[[ Available records open ]]

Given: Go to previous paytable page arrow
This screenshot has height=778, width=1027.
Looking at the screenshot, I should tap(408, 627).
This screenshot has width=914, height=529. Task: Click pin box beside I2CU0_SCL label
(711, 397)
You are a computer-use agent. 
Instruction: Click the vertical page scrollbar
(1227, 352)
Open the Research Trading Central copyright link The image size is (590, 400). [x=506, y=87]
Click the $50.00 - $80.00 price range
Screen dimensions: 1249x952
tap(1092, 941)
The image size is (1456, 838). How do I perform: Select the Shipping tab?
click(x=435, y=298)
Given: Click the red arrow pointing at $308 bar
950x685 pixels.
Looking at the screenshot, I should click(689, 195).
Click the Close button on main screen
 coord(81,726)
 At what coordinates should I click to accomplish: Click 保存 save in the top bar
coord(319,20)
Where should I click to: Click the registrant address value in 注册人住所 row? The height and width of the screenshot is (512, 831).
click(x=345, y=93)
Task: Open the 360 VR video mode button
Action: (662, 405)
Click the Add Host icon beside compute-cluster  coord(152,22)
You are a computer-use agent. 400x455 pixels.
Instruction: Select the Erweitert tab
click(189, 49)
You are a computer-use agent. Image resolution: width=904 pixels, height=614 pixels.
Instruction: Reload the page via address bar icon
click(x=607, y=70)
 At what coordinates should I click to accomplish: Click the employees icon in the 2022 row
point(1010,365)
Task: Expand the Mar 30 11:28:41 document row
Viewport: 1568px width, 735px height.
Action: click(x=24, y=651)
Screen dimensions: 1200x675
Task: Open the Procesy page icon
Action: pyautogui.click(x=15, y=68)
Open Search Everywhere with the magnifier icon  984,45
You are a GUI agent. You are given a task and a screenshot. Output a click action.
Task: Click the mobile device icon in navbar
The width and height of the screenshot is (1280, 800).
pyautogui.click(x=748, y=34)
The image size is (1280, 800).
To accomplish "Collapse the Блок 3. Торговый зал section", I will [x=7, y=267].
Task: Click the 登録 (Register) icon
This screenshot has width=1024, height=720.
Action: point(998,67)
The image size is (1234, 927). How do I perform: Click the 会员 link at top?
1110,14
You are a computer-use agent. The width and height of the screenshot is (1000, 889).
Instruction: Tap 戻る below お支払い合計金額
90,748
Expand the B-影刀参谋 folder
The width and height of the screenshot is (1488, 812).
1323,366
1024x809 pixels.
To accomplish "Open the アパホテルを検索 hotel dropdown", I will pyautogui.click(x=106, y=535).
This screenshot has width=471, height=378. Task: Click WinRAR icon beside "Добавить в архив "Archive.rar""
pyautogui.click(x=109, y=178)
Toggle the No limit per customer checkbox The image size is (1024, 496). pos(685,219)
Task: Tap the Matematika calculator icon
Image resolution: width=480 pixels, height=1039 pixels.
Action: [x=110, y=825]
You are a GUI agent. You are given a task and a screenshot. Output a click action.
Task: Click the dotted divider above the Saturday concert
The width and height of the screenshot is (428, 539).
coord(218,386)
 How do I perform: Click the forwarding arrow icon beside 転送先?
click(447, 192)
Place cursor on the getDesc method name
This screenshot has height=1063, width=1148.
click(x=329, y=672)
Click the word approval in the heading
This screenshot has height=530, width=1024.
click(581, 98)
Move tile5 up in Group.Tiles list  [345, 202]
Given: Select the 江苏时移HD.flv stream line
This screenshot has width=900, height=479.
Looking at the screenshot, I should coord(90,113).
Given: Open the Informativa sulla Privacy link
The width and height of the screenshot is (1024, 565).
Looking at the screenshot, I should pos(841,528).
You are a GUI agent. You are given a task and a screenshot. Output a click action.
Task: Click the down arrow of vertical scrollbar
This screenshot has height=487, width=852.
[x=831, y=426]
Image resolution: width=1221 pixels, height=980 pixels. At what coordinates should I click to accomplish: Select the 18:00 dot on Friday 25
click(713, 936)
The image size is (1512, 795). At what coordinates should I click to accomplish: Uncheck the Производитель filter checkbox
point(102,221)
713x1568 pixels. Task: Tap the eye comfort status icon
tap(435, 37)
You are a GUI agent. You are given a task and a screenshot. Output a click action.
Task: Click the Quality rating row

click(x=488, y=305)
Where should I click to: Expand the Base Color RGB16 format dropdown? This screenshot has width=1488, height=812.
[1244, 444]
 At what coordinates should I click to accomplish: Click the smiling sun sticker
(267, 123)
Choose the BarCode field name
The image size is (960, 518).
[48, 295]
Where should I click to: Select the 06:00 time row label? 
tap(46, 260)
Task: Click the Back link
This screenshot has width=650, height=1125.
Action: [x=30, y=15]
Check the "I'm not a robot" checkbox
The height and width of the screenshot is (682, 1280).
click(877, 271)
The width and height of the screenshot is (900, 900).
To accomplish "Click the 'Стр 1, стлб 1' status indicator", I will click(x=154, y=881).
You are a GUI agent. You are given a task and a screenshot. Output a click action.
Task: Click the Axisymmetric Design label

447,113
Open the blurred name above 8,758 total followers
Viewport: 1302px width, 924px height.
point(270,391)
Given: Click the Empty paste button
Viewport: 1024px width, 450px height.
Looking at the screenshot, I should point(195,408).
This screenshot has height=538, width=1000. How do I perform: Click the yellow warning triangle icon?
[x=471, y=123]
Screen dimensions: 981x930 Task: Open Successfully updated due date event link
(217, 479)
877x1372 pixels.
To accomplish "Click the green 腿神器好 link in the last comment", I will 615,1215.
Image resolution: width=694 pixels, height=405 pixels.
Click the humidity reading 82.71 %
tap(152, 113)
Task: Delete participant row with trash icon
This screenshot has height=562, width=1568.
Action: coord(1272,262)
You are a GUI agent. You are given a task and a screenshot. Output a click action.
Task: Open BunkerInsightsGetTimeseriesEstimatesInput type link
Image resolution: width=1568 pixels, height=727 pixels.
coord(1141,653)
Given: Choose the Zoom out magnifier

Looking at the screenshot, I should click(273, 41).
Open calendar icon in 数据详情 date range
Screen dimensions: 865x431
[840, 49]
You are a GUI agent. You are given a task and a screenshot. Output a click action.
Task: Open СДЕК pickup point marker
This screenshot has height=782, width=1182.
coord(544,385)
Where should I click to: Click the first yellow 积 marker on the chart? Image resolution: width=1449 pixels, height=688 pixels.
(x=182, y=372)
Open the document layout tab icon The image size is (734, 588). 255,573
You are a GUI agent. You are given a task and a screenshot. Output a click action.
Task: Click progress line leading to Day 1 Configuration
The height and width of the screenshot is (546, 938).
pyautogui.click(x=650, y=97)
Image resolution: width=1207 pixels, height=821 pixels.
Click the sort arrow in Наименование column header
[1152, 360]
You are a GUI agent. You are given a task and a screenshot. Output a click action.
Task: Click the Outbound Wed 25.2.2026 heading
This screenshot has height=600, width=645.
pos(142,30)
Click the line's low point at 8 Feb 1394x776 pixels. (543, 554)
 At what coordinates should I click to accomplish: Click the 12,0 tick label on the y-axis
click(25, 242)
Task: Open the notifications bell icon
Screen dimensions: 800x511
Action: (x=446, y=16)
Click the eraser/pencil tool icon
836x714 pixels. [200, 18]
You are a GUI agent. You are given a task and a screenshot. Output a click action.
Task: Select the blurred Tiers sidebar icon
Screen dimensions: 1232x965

[[ Available records closed ]]

**What you need to do:** Could you set down, exactly as written, the lines above between the one holding "The width and height of the screenshot is (900, 900)." and the one holding "Open the blurred", inclusive, and nothing more?

**Response area:**
The width and height of the screenshot is (900, 900).
To accomplish "Click the 'Стр 1, стлб 1' status indicator", I will click(x=154, y=881).
You are a GUI agent. You are given a task and a screenshot. Output a click action.
Task: Click the Axisymmetric Design label

447,113
Open the blurred name above 8,758 total followers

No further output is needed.